Look through the lines below and extract each one that contains "agent".

#### [Screenshot grounding data]
■ ■ ■ ■ ■
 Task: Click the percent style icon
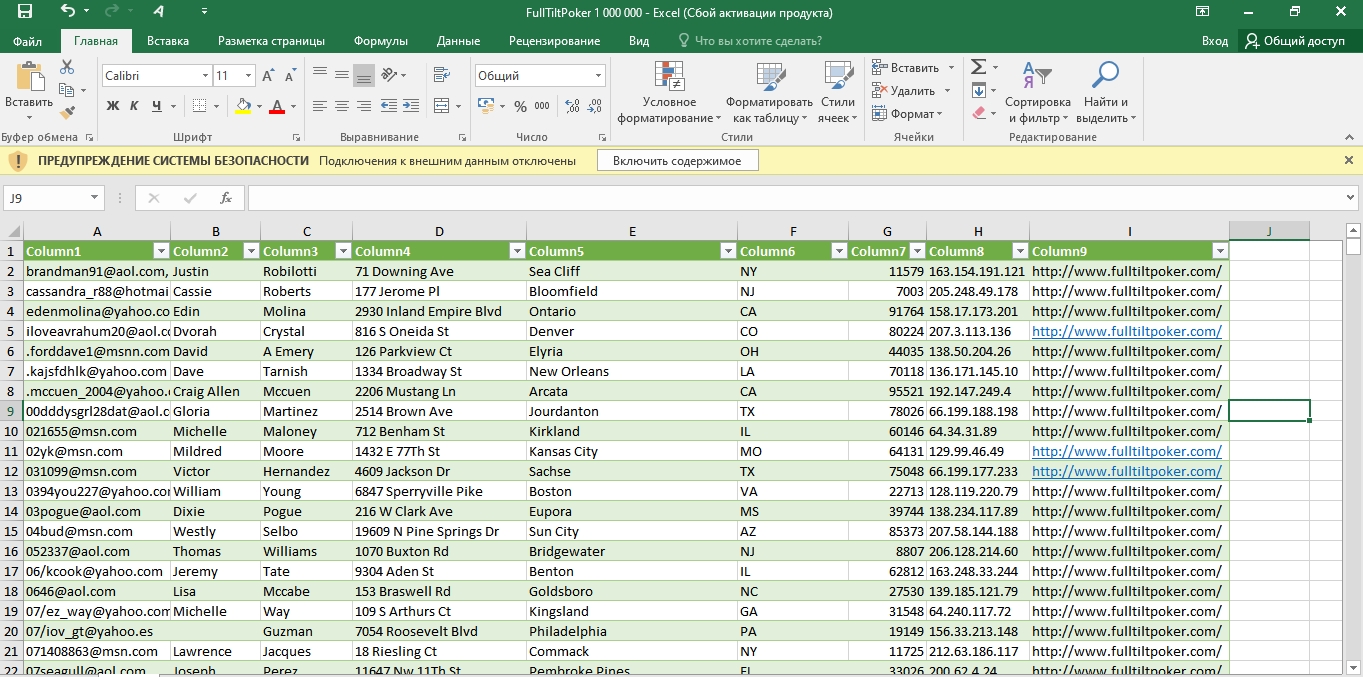click(x=520, y=106)

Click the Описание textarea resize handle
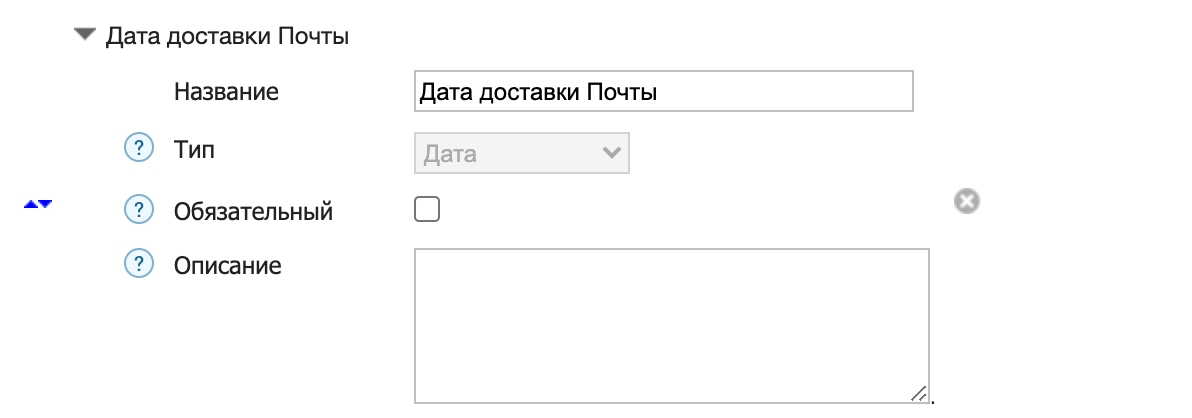click(x=919, y=393)
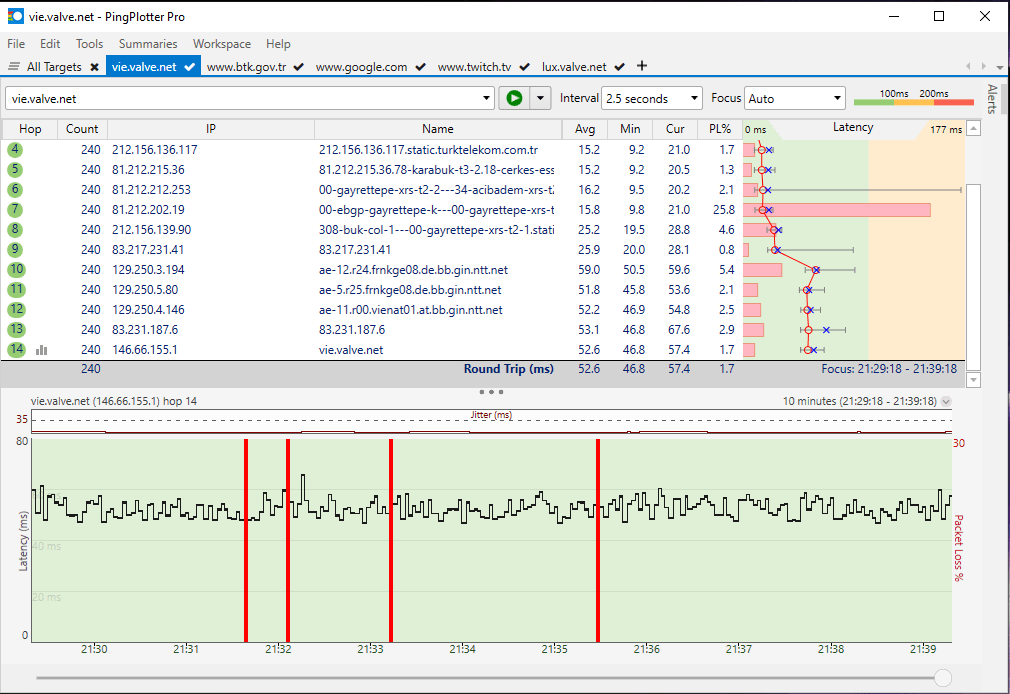Click the green start trace button
Viewport: 1010px width, 694px height.
click(x=514, y=98)
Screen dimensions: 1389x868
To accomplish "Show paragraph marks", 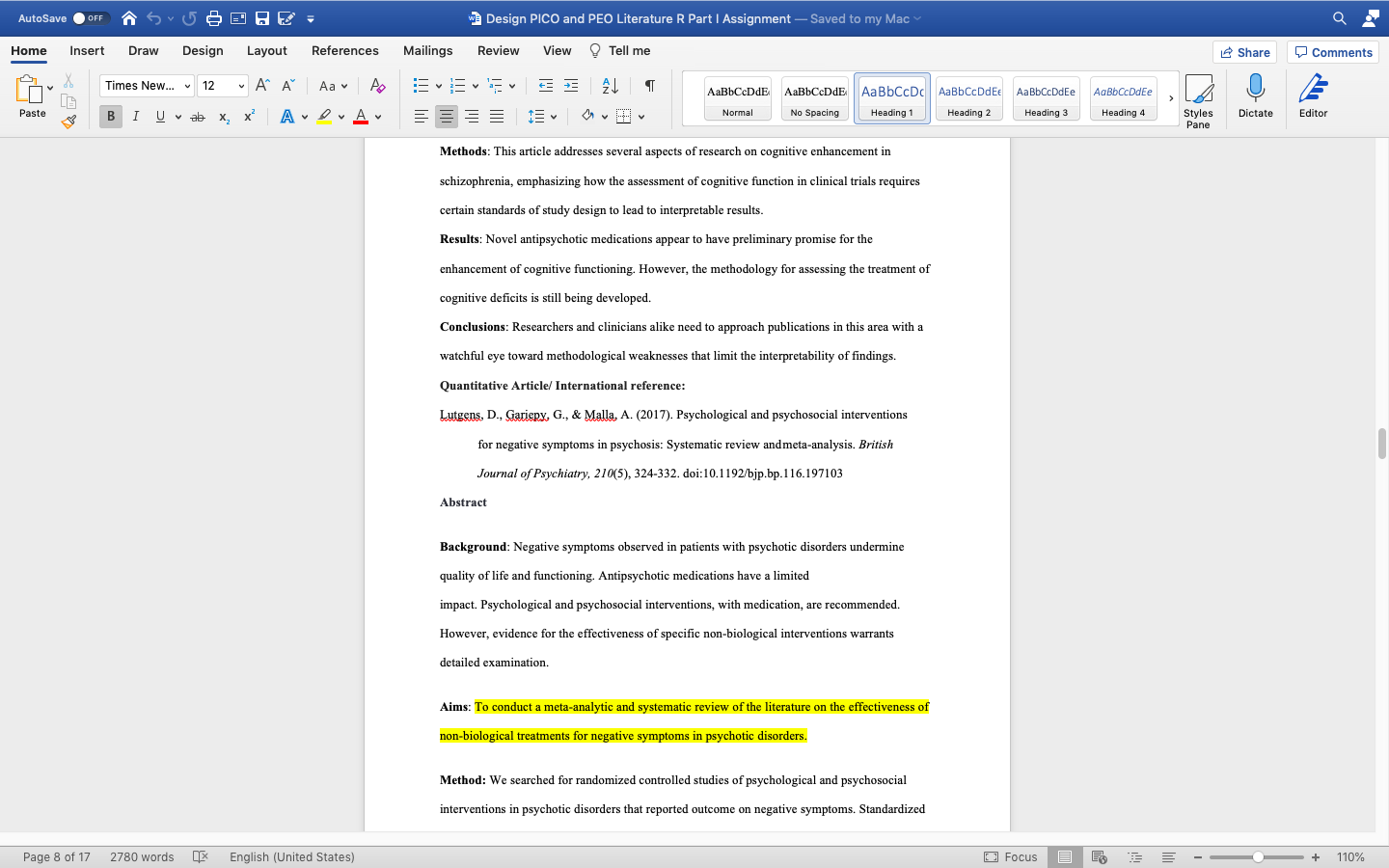I will (x=649, y=85).
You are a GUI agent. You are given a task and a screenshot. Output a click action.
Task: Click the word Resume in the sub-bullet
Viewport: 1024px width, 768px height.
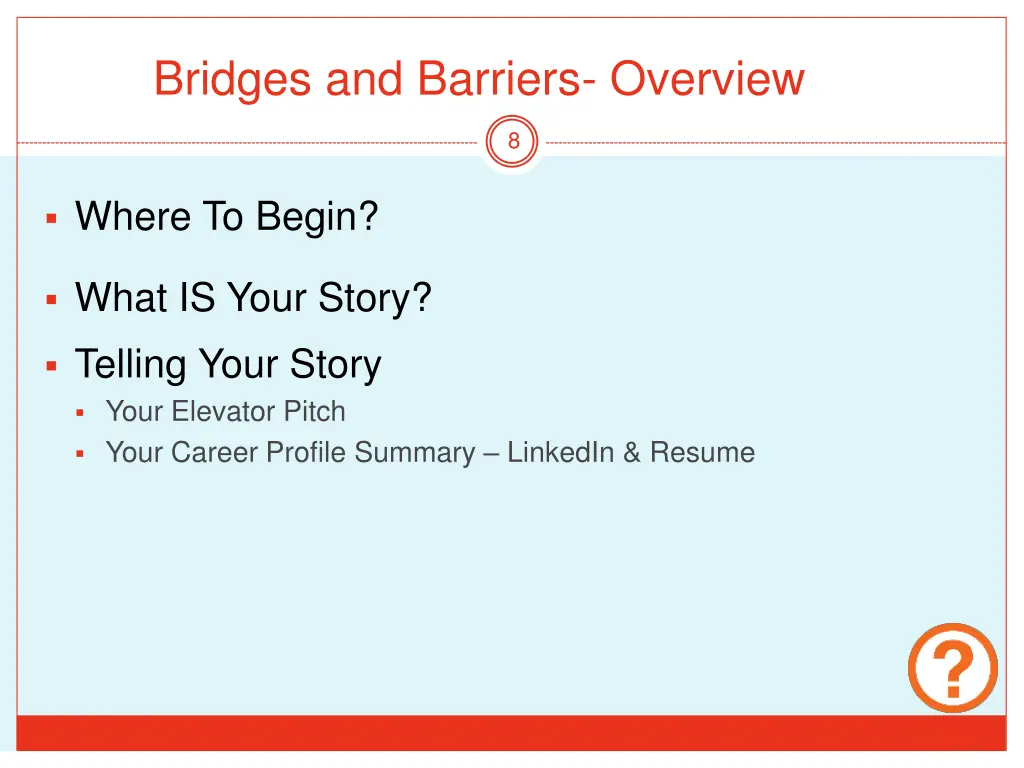point(703,452)
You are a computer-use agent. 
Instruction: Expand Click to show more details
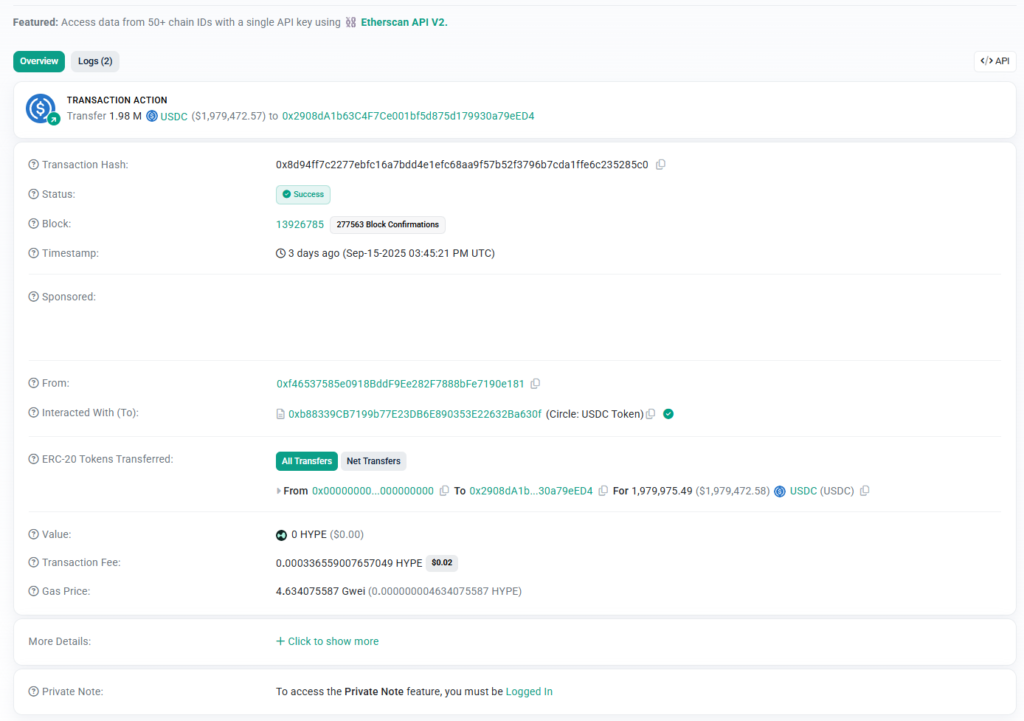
■ ■ ■ ■ ■
#### [Result of the exercise]
You are a GUI agent. You are given a task and a screenshot. Output a click action.
You are a computer-use agent. 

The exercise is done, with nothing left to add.